**PROBLEM**: Look below for the line that has "The height and width of the screenshot is (768, 1214).". Set down the lines from there through the line that has "has height=641, width=627.", exactly as written.

**INFORMATION SHOWN**:

********************

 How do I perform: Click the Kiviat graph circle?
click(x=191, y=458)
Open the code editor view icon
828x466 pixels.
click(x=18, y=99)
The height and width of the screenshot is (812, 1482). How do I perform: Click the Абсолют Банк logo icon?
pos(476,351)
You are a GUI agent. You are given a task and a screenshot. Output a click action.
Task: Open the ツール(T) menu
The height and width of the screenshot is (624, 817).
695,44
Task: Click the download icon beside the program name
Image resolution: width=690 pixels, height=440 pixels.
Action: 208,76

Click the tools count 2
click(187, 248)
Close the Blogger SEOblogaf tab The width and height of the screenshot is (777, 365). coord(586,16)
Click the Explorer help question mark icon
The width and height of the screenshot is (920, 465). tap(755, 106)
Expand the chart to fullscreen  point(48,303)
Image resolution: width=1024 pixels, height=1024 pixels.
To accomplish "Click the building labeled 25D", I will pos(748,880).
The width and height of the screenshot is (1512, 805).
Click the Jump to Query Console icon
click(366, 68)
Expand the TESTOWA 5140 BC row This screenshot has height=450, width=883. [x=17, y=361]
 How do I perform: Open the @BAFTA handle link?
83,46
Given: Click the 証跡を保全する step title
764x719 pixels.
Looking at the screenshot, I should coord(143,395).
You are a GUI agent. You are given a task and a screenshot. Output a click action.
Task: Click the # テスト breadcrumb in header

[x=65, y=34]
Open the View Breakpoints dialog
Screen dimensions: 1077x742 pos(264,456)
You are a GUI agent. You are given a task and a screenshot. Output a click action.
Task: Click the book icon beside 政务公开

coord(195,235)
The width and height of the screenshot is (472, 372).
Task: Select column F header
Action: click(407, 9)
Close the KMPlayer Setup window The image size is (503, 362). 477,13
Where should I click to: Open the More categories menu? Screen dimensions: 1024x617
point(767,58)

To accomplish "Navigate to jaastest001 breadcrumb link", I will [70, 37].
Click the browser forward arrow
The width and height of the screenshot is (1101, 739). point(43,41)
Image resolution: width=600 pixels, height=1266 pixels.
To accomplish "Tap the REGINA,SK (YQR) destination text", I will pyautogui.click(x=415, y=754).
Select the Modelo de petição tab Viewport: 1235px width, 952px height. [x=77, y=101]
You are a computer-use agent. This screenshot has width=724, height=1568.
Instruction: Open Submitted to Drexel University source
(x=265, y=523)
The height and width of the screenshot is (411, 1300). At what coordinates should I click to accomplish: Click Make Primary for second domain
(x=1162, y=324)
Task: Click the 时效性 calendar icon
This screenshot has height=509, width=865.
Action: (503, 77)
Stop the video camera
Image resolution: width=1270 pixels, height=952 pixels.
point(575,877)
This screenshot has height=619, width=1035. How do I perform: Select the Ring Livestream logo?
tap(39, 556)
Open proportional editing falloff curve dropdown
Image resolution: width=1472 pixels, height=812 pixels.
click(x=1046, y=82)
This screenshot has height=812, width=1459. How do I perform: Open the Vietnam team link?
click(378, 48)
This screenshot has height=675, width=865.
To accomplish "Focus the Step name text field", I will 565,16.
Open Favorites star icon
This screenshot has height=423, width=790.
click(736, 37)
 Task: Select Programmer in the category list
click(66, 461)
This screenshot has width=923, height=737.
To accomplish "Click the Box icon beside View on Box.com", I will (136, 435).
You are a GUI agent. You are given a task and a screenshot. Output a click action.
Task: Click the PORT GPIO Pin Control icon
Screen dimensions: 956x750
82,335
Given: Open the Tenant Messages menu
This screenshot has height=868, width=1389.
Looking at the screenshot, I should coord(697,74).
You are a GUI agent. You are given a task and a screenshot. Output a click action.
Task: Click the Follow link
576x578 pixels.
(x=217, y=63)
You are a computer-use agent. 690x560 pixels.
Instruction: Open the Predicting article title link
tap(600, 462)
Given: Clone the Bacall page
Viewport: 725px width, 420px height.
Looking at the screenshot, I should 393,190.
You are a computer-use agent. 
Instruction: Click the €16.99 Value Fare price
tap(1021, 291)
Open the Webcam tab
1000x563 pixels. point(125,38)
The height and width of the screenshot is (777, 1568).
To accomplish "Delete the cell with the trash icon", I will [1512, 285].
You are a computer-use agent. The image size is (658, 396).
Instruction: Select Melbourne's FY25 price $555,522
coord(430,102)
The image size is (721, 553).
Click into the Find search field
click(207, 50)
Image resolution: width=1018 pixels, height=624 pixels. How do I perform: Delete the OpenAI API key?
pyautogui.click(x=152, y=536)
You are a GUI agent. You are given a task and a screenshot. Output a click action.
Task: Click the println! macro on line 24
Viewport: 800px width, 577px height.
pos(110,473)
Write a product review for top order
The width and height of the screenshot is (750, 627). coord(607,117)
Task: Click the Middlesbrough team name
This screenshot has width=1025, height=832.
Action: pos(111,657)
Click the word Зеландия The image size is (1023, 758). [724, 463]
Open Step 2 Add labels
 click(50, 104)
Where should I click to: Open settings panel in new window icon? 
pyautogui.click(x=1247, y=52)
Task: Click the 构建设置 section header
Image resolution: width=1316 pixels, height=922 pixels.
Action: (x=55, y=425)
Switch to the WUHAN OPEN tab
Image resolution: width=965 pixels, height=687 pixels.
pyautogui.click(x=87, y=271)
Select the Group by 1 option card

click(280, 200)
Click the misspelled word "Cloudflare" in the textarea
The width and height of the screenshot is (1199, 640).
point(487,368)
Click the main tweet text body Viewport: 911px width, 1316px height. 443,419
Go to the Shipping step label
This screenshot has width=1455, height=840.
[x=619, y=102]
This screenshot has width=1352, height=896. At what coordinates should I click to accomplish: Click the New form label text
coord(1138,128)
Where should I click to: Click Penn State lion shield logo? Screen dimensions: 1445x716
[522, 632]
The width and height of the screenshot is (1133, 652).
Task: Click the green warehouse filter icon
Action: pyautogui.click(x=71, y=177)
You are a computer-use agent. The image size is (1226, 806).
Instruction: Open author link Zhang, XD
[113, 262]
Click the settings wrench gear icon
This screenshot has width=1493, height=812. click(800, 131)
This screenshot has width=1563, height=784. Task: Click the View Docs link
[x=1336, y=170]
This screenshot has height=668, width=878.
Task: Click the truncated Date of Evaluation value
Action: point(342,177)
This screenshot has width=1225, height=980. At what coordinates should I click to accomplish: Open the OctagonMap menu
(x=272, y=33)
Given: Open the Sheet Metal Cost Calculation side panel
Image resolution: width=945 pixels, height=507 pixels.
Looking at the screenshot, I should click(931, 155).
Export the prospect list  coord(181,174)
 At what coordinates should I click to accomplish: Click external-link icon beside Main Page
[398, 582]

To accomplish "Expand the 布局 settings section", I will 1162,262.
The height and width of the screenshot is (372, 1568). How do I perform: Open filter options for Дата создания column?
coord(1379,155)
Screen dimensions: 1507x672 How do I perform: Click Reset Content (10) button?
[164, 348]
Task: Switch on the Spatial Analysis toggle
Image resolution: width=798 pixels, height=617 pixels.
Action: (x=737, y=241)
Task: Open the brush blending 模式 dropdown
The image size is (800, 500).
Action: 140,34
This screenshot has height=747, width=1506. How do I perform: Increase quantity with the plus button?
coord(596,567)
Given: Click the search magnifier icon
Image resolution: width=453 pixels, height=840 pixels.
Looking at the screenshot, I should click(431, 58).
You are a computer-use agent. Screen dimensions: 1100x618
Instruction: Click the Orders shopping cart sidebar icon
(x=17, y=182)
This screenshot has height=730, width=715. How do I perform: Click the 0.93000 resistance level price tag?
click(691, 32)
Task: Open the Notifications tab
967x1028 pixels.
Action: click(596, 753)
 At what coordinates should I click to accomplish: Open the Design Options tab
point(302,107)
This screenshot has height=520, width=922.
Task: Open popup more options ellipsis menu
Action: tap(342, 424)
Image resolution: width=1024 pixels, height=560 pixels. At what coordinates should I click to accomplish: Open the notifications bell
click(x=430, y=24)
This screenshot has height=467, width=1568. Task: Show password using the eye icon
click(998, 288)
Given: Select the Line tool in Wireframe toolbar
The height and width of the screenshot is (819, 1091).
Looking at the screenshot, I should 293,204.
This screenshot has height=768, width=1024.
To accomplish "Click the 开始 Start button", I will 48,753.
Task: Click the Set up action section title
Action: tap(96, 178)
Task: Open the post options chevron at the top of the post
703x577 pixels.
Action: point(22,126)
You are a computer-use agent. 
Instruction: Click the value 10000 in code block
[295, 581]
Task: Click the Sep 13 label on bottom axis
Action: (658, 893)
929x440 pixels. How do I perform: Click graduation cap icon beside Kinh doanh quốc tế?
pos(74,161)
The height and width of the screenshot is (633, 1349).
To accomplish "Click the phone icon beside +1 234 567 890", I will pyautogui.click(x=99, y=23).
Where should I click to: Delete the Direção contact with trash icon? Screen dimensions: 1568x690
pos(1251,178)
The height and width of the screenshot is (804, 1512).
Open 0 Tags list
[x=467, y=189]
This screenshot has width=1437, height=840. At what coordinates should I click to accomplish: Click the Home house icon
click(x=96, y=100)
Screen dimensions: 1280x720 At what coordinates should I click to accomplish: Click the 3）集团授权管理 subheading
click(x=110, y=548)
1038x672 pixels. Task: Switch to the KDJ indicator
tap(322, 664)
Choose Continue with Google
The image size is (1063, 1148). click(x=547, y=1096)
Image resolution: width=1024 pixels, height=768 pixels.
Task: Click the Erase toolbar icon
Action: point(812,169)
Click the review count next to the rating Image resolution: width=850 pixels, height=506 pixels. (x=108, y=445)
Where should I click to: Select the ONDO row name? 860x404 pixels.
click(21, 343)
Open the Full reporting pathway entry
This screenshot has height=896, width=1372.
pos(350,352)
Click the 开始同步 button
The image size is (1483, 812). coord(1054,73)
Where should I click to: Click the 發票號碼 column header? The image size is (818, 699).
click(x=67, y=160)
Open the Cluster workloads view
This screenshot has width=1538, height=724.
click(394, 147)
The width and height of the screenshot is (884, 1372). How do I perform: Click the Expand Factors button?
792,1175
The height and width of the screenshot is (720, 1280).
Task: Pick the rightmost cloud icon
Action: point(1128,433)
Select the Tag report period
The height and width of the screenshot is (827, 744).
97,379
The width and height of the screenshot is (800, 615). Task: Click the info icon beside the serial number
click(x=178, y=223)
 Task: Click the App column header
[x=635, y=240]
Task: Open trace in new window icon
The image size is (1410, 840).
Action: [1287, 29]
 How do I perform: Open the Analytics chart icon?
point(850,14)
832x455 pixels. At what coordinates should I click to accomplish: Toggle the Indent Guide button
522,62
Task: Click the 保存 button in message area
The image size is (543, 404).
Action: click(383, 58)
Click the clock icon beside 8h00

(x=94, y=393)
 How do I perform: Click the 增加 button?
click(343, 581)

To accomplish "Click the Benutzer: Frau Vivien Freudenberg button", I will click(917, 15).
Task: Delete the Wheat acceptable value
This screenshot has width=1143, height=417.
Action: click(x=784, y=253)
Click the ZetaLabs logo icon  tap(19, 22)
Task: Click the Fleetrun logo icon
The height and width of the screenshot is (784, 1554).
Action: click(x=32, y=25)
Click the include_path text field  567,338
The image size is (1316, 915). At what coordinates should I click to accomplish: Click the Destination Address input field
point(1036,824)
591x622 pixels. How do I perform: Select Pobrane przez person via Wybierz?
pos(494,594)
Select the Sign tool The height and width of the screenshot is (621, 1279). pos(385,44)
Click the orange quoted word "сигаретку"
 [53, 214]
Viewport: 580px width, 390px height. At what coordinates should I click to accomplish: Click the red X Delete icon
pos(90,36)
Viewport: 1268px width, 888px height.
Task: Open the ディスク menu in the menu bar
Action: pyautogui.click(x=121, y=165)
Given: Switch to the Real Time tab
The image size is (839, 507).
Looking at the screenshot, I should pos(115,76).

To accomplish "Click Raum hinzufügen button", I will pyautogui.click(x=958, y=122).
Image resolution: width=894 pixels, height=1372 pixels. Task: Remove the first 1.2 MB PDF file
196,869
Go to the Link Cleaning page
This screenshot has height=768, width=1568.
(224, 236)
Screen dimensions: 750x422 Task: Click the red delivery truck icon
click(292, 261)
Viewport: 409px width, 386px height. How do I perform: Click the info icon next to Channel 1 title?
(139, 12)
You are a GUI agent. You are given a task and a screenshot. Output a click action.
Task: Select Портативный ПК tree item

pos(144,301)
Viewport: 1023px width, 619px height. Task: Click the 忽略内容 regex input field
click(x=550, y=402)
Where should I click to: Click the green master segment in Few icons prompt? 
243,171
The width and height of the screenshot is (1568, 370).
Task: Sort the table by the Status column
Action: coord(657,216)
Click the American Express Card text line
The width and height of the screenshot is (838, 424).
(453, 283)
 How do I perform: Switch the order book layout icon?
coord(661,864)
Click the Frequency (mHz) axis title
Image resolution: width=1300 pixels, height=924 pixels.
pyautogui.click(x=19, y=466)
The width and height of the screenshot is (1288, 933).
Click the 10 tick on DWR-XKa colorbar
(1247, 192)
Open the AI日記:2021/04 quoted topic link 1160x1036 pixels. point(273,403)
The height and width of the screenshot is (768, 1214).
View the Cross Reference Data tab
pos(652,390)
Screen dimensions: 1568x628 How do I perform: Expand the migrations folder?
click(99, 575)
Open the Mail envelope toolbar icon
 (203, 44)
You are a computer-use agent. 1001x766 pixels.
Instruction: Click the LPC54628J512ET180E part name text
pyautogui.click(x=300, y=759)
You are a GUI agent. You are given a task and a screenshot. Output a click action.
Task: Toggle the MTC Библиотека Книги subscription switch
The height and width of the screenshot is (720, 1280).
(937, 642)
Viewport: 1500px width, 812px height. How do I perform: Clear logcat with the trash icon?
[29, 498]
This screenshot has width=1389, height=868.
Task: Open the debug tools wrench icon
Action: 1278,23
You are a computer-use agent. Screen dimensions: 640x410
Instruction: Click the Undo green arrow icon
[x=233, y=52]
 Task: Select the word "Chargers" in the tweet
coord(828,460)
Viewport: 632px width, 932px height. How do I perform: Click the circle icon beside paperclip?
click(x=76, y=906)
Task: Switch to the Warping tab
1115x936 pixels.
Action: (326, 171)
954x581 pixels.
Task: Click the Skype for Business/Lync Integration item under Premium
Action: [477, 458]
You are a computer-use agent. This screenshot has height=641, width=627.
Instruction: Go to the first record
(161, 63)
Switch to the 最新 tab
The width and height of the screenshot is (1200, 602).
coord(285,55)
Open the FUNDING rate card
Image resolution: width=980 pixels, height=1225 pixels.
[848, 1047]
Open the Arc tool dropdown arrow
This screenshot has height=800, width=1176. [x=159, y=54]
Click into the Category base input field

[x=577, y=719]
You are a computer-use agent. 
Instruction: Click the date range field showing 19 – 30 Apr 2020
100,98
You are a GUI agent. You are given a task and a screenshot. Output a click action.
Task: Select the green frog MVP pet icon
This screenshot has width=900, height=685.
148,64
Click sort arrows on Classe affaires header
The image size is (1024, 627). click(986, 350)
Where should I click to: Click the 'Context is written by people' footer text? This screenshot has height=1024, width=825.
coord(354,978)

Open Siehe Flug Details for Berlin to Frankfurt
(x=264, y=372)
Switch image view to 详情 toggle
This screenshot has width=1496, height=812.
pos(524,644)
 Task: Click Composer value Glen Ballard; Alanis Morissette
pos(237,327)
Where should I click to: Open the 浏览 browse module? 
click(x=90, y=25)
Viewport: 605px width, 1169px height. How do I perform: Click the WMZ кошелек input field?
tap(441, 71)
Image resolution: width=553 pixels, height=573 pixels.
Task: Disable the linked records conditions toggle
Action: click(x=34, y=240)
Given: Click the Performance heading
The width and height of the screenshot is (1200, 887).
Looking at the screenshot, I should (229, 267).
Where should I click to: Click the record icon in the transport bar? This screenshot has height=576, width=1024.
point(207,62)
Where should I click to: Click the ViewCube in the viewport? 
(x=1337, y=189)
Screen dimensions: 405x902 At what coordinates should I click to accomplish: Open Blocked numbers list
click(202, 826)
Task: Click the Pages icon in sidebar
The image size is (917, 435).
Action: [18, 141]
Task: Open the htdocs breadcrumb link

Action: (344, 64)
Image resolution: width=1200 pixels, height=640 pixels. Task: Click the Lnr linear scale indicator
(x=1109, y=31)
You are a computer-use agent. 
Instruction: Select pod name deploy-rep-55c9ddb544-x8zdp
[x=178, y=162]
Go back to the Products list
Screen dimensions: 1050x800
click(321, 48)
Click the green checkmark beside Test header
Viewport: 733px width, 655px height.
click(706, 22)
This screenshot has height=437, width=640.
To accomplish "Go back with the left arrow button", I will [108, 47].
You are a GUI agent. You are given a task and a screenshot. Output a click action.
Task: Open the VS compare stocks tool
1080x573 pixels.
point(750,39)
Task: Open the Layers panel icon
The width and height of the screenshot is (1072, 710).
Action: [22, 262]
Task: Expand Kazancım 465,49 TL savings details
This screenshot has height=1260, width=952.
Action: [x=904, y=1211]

********************

**PROBLEM SOLUTION**:
The height and width of the screenshot is (768, 1214).
View the Cross Reference Data tab
pos(652,390)
Screen dimensions: 1568x628 How do I perform: Expand the migrations folder?
click(99, 575)
Open the Mail envelope toolbar icon
 (203, 44)
You are a computer-use agent. 1001x766 pixels.
Instruction: Click the LPC54628J512ET180E part name text
pyautogui.click(x=300, y=759)
You are a GUI agent. You are given a task and a screenshot. Output a click action.
Task: Toggle the MTC Библиотека Книги subscription switch
The height and width of the screenshot is (720, 1280).
(937, 642)
Viewport: 1500px width, 812px height. How do I perform: Clear logcat with the trash icon?
[29, 498]
This screenshot has width=1389, height=868.
Task: Open the debug tools wrench icon
Action: 1278,23
You are a computer-use agent. Screen dimensions: 640x410
Instruction: Click the Undo green arrow icon
[x=233, y=52]
 Task: Select the word "Chargers" in the tweet
coord(828,460)
Viewport: 632px width, 932px height. How do I perform: Click the circle icon beside paperclip?
click(x=76, y=906)
Task: Switch to the Warping tab
1115x936 pixels.
Action: (326, 171)
954x581 pixels.
Task: Click the Skype for Business/Lync Integration item under Premium
Action: [477, 458]
You are a computer-use agent. This screenshot has height=641, width=627.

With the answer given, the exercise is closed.